***** GIVEN DATA *****

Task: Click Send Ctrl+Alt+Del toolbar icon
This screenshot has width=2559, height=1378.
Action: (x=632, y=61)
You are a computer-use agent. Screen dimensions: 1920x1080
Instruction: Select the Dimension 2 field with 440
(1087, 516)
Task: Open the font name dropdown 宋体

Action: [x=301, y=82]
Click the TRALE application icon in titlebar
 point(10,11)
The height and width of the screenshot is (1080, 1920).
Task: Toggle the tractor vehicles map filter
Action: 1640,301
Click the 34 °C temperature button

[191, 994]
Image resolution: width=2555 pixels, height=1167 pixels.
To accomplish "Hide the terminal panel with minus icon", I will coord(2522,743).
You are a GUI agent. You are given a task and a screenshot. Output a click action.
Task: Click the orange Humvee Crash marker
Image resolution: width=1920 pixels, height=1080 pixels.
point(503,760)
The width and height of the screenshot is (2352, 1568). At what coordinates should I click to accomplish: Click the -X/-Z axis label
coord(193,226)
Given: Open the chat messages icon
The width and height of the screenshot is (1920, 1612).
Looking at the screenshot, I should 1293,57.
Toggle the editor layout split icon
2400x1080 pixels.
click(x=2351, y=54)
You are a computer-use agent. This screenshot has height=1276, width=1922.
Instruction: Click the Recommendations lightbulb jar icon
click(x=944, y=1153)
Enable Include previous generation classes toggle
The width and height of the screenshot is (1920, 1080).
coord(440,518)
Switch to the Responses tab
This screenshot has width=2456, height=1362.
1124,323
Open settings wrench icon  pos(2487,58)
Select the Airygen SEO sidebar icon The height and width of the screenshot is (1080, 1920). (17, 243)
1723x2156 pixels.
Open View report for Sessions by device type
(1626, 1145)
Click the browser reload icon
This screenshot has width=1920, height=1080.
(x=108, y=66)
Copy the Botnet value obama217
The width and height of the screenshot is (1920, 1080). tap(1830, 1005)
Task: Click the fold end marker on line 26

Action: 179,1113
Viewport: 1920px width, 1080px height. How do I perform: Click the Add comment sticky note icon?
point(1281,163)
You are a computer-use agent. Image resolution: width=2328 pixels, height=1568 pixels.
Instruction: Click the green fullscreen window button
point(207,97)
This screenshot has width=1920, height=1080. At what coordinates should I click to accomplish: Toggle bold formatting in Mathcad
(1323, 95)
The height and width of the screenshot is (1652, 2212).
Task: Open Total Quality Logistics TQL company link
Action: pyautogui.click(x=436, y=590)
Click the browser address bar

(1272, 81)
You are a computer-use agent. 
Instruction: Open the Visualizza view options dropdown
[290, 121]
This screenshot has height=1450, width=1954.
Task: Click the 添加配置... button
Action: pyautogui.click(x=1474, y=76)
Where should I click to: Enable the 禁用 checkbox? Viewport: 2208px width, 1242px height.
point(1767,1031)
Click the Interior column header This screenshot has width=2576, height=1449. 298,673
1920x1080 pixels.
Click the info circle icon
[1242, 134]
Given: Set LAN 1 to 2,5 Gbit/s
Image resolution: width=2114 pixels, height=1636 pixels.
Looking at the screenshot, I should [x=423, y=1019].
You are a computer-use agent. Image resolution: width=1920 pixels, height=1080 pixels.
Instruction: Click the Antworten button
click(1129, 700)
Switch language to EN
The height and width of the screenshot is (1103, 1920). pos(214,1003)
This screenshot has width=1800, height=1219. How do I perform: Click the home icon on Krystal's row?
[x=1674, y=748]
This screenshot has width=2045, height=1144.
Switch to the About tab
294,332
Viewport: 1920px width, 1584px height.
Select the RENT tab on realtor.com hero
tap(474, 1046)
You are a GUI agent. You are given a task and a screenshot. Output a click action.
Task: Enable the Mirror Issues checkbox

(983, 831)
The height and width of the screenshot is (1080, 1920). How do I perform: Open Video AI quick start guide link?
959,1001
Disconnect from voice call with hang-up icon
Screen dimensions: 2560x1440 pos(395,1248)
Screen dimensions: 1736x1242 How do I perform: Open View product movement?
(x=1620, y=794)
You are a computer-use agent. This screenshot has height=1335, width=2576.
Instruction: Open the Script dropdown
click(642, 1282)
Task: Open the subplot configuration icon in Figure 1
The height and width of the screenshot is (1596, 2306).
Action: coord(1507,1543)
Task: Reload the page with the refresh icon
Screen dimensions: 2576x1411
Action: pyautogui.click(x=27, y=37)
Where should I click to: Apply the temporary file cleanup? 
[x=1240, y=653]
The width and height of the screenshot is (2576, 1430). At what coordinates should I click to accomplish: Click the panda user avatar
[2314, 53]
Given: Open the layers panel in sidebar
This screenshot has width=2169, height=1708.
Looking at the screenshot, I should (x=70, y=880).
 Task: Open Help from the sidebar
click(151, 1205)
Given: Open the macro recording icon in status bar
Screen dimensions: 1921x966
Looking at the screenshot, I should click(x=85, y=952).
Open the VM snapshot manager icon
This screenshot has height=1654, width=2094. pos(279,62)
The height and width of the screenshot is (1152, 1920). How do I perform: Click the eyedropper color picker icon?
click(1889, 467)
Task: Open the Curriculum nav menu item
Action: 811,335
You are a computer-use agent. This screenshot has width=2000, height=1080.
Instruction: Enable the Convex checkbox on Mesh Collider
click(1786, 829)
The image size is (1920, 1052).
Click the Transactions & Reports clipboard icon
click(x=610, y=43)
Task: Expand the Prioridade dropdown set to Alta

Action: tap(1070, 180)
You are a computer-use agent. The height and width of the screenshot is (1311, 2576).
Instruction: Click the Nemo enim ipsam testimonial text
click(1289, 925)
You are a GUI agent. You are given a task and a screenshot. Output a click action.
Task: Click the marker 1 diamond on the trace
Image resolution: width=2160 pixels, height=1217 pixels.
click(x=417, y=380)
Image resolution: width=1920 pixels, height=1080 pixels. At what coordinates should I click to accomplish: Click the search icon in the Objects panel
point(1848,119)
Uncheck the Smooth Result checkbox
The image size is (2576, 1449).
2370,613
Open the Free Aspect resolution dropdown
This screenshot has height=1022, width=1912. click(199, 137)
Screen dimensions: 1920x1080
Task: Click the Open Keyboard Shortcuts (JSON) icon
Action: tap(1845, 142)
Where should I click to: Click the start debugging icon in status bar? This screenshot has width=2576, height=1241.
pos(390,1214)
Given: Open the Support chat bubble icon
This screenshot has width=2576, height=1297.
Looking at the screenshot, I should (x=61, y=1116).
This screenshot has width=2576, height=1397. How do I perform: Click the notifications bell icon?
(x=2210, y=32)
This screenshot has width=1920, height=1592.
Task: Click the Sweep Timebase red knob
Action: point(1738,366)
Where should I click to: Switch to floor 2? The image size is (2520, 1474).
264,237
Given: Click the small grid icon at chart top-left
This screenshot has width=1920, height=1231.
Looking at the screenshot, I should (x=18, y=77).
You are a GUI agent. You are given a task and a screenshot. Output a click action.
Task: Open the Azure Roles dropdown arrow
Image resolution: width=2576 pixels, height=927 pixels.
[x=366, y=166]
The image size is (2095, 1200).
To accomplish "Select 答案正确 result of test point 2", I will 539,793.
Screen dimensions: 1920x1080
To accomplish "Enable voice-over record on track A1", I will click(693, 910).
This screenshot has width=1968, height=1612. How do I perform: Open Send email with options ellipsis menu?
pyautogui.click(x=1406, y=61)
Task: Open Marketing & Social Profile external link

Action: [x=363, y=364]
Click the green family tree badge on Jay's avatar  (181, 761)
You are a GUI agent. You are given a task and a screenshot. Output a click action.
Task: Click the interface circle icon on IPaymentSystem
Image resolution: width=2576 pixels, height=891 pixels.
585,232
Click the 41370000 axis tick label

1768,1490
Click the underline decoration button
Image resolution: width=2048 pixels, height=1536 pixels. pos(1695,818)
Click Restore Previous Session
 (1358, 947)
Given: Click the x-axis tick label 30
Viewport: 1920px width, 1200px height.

*****

- WHAT YOU HAVE TO DO:
For every line of the entries above that holds "computer", add one to a tally, and report only the final count.

- ANSWER:
8